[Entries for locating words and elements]

######

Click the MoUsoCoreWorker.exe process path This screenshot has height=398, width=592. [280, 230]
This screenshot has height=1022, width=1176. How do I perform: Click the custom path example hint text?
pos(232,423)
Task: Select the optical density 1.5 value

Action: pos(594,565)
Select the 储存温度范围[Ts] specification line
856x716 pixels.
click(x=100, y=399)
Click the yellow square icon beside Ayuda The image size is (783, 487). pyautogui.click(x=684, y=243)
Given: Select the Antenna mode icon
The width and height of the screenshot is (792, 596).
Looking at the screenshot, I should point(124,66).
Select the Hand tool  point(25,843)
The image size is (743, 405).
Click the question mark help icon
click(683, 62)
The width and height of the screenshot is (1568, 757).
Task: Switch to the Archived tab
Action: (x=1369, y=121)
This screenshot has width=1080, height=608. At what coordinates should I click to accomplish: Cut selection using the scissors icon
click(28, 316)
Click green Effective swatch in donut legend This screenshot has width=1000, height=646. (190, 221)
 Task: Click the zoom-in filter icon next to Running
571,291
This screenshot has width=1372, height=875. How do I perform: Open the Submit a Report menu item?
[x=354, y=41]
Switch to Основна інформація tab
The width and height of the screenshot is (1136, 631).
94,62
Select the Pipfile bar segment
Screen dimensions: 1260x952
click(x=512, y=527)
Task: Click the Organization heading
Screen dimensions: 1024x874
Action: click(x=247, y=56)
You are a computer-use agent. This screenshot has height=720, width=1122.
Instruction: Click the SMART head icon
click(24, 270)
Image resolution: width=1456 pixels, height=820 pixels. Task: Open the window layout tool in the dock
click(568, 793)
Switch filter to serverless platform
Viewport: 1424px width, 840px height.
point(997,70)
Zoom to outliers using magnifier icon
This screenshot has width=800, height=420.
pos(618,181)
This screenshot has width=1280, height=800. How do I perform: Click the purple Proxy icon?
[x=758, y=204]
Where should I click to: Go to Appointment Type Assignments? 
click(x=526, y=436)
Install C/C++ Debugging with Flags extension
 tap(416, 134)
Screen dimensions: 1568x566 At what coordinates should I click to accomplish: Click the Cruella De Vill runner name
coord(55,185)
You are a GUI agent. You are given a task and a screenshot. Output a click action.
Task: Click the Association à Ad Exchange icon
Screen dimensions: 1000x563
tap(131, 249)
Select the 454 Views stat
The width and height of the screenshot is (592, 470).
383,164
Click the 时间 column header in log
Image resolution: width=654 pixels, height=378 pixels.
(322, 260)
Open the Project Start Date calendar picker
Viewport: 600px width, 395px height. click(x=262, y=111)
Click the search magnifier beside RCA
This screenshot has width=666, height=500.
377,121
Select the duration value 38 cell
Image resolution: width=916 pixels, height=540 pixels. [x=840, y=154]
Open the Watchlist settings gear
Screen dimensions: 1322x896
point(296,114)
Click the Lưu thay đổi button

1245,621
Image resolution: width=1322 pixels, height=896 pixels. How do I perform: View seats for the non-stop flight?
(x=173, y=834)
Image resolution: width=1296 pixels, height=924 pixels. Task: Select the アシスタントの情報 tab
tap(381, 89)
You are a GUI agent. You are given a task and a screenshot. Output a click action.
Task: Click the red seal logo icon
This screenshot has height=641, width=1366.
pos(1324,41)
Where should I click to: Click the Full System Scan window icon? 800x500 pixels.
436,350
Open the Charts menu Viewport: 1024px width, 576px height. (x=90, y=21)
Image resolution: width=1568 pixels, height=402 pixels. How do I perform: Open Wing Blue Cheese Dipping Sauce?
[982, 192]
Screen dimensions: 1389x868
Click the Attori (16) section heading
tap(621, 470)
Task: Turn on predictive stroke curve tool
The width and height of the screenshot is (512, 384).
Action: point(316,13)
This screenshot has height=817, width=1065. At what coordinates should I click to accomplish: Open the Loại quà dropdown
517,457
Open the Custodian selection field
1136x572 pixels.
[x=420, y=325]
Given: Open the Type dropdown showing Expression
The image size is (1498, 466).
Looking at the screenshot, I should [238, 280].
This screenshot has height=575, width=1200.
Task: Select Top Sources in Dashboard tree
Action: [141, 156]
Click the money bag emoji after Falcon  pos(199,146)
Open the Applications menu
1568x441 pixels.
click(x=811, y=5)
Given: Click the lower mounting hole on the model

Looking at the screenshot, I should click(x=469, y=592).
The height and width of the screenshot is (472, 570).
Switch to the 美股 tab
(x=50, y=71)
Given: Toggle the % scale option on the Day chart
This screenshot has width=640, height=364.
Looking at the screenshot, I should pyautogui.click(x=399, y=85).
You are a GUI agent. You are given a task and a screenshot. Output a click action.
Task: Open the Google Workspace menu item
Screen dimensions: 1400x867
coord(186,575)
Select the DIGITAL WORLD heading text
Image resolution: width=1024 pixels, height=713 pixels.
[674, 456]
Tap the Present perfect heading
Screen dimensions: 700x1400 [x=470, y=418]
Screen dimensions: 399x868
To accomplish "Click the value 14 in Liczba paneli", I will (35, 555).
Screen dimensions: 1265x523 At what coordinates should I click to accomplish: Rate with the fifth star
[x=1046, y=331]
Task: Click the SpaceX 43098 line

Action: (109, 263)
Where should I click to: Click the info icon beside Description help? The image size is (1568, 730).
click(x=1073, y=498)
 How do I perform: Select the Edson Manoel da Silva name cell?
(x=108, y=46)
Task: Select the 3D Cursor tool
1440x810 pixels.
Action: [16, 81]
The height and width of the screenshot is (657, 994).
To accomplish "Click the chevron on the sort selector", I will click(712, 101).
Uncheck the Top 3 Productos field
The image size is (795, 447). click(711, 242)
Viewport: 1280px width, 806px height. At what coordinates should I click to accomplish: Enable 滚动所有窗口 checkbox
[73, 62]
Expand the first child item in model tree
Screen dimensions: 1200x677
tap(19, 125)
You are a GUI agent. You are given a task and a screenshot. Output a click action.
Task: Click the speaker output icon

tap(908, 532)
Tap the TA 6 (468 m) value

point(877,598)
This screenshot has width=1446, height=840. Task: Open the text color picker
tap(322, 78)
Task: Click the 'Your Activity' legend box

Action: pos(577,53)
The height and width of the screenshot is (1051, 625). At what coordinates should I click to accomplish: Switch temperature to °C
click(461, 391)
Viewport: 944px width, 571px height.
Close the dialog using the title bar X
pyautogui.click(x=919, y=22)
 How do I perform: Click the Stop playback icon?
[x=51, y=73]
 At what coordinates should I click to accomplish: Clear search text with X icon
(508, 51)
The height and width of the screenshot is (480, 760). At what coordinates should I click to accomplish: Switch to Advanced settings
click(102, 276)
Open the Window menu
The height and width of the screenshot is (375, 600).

######

**Aim of the exercise:**
Copy all of the items above word for word, keeping every line in its original order.

**Problem solution:**
Click the MoUsoCoreWorker.exe process path This screenshot has height=398, width=592. [280, 230]
This screenshot has height=1022, width=1176. How do I perform: Click the custom path example hint text?
pos(232,423)
Task: Select the optical density 1.5 value

Action: pos(594,565)
Select the 储存温度范围[Ts] specification line
856x716 pixels.
click(x=100, y=399)
Click the yellow square icon beside Ayuda The image size is (783, 487). pyautogui.click(x=684, y=243)
Given: Select the Antenna mode icon
The width and height of the screenshot is (792, 596).
Looking at the screenshot, I should point(124,66).
Select the Hand tool  point(25,843)
The image size is (743, 405).
Click the question mark help icon
click(683, 62)
The width and height of the screenshot is (1568, 757).
Task: Switch to the Archived tab
Action: (x=1369, y=121)
This screenshot has width=1080, height=608. At what coordinates should I click to accomplish: Cut selection using the scissors icon
click(28, 316)
Click green Effective swatch in donut legend This screenshot has width=1000, height=646. (190, 221)
 Task: Click the zoom-in filter icon next to Running
571,291
This screenshot has width=1372, height=875. How do I perform: Open the Submit a Report menu item?
[x=354, y=41]
Switch to Основна інформація tab
The width and height of the screenshot is (1136, 631).
94,62
Select the Pipfile bar segment
Screen dimensions: 1260x952
click(x=512, y=527)
Task: Click the Organization heading
Screen dimensions: 1024x874
Action: click(x=247, y=56)
You are a computer-use agent. This screenshot has height=720, width=1122.
Instruction: Click the SMART head icon
click(24, 270)
Image resolution: width=1456 pixels, height=820 pixels. Task: Open the window layout tool in the dock
click(568, 793)
Switch filter to serverless platform
Viewport: 1424px width, 840px height.
point(997,70)
Zoom to outliers using magnifier icon
This screenshot has width=800, height=420.
pos(618,181)
This screenshot has width=1280, height=800. How do I perform: Click the purple Proxy icon?
[x=758, y=204]
Where should I click to: Go to Appointment Type Assignments? 
click(x=526, y=436)
Install C/C++ Debugging with Flags extension
 tap(416, 134)
Screen dimensions: 1568x566 At what coordinates should I click to accomplish: Click the Cruella De Vill runner name
coord(55,185)
You are a GUI agent. You are given a task and a screenshot. Output a click action.
Task: Click the Association à Ad Exchange icon
Screen dimensions: 1000x563
tap(131, 249)
Select the 454 Views stat
The width and height of the screenshot is (592, 470).
383,164
Click the 时间 column header in log
Image resolution: width=654 pixels, height=378 pixels.
(322, 260)
Open the Project Start Date calendar picker
Viewport: 600px width, 395px height. click(x=262, y=111)
Click the search magnifier beside RCA
This screenshot has width=666, height=500.
377,121
Select the duration value 38 cell
Image resolution: width=916 pixels, height=540 pixels. [x=840, y=154]
Open the Watchlist settings gear
Screen dimensions: 1322x896
point(296,114)
Click the Lưu thay đổi button

1245,621
Image resolution: width=1322 pixels, height=896 pixels. How do I perform: View seats for the non-stop flight?
(x=173, y=834)
Image resolution: width=1296 pixels, height=924 pixels. Task: Select the アシスタントの情報 tab
tap(381, 89)
You are a GUI agent. You are given a task and a screenshot. Output a click action.
Task: Click the red seal logo icon
This screenshot has height=641, width=1366.
pos(1324,41)
Where should I click to: Click the Full System Scan window icon? 800x500 pixels.
436,350
Open the Charts menu Viewport: 1024px width, 576px height. (x=90, y=21)
Image resolution: width=1568 pixels, height=402 pixels. How do I perform: Open Wing Blue Cheese Dipping Sauce?
[982, 192]
Screen dimensions: 1389x868
Click the Attori (16) section heading
tap(621, 470)
Task: Turn on predictive stroke curve tool
The width and height of the screenshot is (512, 384).
Action: point(316,13)
This screenshot has height=817, width=1065. At what coordinates should I click to accomplish: Open the Loại quà dropdown
517,457
Open the Custodian selection field
1136x572 pixels.
[x=420, y=325]
Given: Open the Type dropdown showing Expression
The image size is (1498, 466).
Looking at the screenshot, I should [238, 280].
This screenshot has height=575, width=1200.
Task: Select Top Sources in Dashboard tree
Action: [141, 156]
Click the money bag emoji after Falcon  pos(199,146)
Open the Applications menu
1568x441 pixels.
click(x=811, y=5)
Given: Click the lower mounting hole on the model

Looking at the screenshot, I should click(x=469, y=592).
The height and width of the screenshot is (472, 570).
Switch to the 美股 tab
(x=50, y=71)
Given: Toggle the % scale option on the Day chart
This screenshot has width=640, height=364.
Looking at the screenshot, I should pyautogui.click(x=399, y=85).
You are a GUI agent. You are given a task and a screenshot. Output a click action.
Task: Open the Google Workspace menu item
Screen dimensions: 1400x867
coord(186,575)
Select the DIGITAL WORLD heading text
Image resolution: width=1024 pixels, height=713 pixels.
[674, 456]
Tap the Present perfect heading
Screen dimensions: 700x1400 [x=470, y=418]
Screen dimensions: 399x868
To accomplish "Click the value 14 in Liczba paneli", I will (35, 555).
Screen dimensions: 1265x523 At what coordinates should I click to accomplish: Rate with the fifth star
[x=1046, y=331]
Task: Click the SpaceX 43098 line

Action: (109, 263)
Where should I click to: Click the info icon beside Description help? The image size is (1568, 730).
click(x=1073, y=498)
 How do I perform: Select the Edson Manoel da Silva name cell?
(x=108, y=46)
Task: Select the 3D Cursor tool
1440x810 pixels.
Action: [16, 81]
The height and width of the screenshot is (657, 994).
To accomplish "Click the chevron on the sort selector", I will click(712, 101).
Uncheck the Top 3 Productos field
The image size is (795, 447). click(711, 242)
Viewport: 1280px width, 806px height. At what coordinates should I click to accomplish: Enable 滚动所有窗口 checkbox
[73, 62]
Expand the first child item in model tree
Screen dimensions: 1200x677
tap(19, 125)
You are a GUI agent. You are given a task and a screenshot. Output a click action.
Task: Click the speaker output icon

tap(908, 532)
Tap the TA 6 (468 m) value

point(877,598)
This screenshot has width=1446, height=840. Task: Open the text color picker
tap(322, 78)
Task: Click the 'Your Activity' legend box

Action: pos(577,53)
The height and width of the screenshot is (1051, 625). At what coordinates should I click to accomplish: Switch temperature to °C
click(461, 391)
Viewport: 944px width, 571px height.
Close the dialog using the title bar X
pyautogui.click(x=919, y=22)
 How do I perform: Click the Stop playback icon?
[x=51, y=73]
 At what coordinates should I click to accomplish: Clear search text with X icon
(508, 51)
The height and width of the screenshot is (480, 760). At what coordinates should I click to accomplish: Switch to Advanced settings
click(102, 276)
Open the Window menu
The height and width of the screenshot is (375, 600).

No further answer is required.